Princess Augusta of Saxe-Gotha-Altenburg, wife of Frederick, Prince of Wales and mother of George III of the United Kingdom was born on 30 November 1719, the youngest surviving daughter of Frederick II, Duke of Saxe-Gotha-Altenburg and his wife, Magdalena Augusta. Princess Augusta came to Britain as a teenager who could speak no English on 27 April 1736, where she met her groom and was married immediately in the Chapel Royal of St James’s Palace.
Princess Augusta was even younger in experience and emotional development than she was in years. She was often seen playing with dolls during her first year of marriage, until she was told to stop by the royal family. Frederick took advantage of her naivety and passivity to dominate her and to install his mistress under her nose. Her childlike innocence and his mistress didn’t keep him out of Augusta’s bedchamber, however; she was pregnant before Christmas.
The Prince of Wales would grow to love his sweet-tempered, malleable wife, but he was also a selfish swine who used her as a way hurt his parents, regardless of the personal cost to Augusta. Most of these things were mortifying for Augusta, yet also petty as hell. For instance, Frederick would make his bride hold back before entering the German Lutheran Chapel for services just so she would have to push her way in front of Queen Caroline to get to her proper place, making sure everyone noticed that his wife inconveniencing his mother. Queen Caroline knew it was Frederick behind the behaviour and felt terribly sorry for Augusta, saying “Poor creature, were she to spit in my face, I should only pity her for being under such a fools direction, and wipe it off.”
The most egregious example of Frederick’s selfishness was during the birth of their first child, Princess Augusta, on 31 July 1737. In order to keep his parents from attending the birth (which he was legally obligated to do), he forced Princess Augusta “to travel from Hampton Court Palace while in labour … [to] St James palace [which] was not ready to receive them, no bed was prepared, no sheets could be found, and Augusta was forced to give birth on a tablecloth.”
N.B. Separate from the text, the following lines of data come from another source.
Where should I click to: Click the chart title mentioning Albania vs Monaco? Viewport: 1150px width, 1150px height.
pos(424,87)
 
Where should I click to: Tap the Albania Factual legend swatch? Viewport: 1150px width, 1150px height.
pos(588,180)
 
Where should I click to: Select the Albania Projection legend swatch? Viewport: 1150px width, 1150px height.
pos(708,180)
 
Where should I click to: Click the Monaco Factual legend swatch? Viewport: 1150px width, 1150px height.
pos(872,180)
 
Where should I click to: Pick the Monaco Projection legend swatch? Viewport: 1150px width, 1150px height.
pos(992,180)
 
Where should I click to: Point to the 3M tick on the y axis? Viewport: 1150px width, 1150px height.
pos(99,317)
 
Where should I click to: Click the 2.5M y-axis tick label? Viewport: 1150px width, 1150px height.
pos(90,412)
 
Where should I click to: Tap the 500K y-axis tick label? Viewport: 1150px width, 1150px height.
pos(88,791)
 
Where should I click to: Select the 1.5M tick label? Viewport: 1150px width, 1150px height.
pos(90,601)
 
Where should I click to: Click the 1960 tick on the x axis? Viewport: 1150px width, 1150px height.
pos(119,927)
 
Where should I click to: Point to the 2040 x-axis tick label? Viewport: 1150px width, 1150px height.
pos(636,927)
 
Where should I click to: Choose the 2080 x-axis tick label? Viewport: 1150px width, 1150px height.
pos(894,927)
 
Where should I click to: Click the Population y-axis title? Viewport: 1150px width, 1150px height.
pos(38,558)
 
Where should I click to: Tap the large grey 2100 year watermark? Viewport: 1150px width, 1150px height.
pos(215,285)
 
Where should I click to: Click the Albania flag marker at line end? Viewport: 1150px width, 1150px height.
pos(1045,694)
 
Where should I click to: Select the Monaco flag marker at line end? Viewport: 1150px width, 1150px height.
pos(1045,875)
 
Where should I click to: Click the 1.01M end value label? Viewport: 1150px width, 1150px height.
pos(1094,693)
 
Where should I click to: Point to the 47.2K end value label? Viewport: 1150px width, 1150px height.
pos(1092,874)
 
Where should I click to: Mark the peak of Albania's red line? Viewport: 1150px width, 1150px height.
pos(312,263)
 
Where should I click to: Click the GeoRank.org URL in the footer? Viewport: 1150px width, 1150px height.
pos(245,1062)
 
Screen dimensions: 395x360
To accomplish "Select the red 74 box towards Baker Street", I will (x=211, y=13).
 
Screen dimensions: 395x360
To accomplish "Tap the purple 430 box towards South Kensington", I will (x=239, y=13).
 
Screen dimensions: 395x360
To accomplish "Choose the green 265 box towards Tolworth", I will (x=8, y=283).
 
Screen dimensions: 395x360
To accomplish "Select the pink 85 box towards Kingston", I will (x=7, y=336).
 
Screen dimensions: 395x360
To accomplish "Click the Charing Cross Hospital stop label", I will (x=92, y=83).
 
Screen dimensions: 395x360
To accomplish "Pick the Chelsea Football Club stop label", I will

Unsurprisingly, Frederick’s actions caused a massive breach in the family. This worked out better for his wife, though, because she and her husband were banished to was banished to Leicester House, where Frederick became a devoted family man to Augusta and their children. He took his family, which would expand to 8 children (and add another child shortly after his death), to live in the countryside at Cliveden, where Fredrick enjoyed a life of hunting and fishing and indulged his offspring.
When Frederick died unexpectedly on 2 March 1751, Princess Augusta was bereft. She continued to reside quietly in the country, and focused on the care and education of her family of nine children. Nonetheless, keeping the children in seclusion opened her to severe criticism from the public. Her eldest son, George, was next in line to the throne, and as such had a duty to the public to appear and participate at court events.
The public was even more unhappy when they discovered the recently widowed Augusta’s deepening friendship with her son’s tutor, John Stuart, 3rd Earl of Bute. Augusta, having lived under Frederick’s thumb for so long, seemed to need to be held in affectionate bondage to feel happy. She foolishly insisted that “Bute was visiting her, and not her son, during his back door visits to tutor the prince”, leading to rumors (possibly true) that Bute was her lover. The press had a field day, and her popularity plunged.
Her popularity further declined after her son became King George III on 25 October 1760. She talked him into making Bute prime minister, which caused an uproar. The public and British politicians were furious that Augusta had wielded her influence to gain such a plumb position for her supposed lover.
Bute was hated with a rage there have been few examples in English history. He was the butt for everybody’s abuse; for Wilkes, for Churchill’s slashing satire, for the hooting of the mob who roasted his booth, his emblem, in a thousand bonfires; that hated him because he was a favourite and a Scotsman, calling him Mortimer, Lothario, and I known not what names, and accusing his royal mistress of all kinds of names – the grave, lean, demure, elderly woman, who, I dare say, was quite as good as her neighbours. Chatham lent the aide of his great malice to influence the popular sentiment against her. He assailed, in the House of Lords, ‘The secret influence, more mighty than the throne itself, which betrayed and dogged every administration’. The most furious pamphlets echoed the cry ‘Impeach the King’s mother’, was scribbled over every wall at the Court end of the town.”
The anger was so intense that Bute had no choice but to resign from his post, and Princess Augusta would never regain her former favoritism with the British public.
Augusta was also surprisingly cruel to her daughter-in-law, Charlotte of Mecklenburg-Strelitz, possibly because she was worried a new wife would displace her in her son’s affections. She even went so far as to install personal spies in the young queen’s court staff. Augusta was also purportedly bitter that her younger sons married without her consent, and took her vexation out on their wives.
For her interference in politics, her relationship with Lord Bute, and her standoffish behavior with the British public, the dowager princess was generally loathed by the time she died of throat cancer on 8 February 1772. Her popularity was at such a nadir that “her funeral procession attracted troublemakers who followed the coffin to the grave shouting insults.”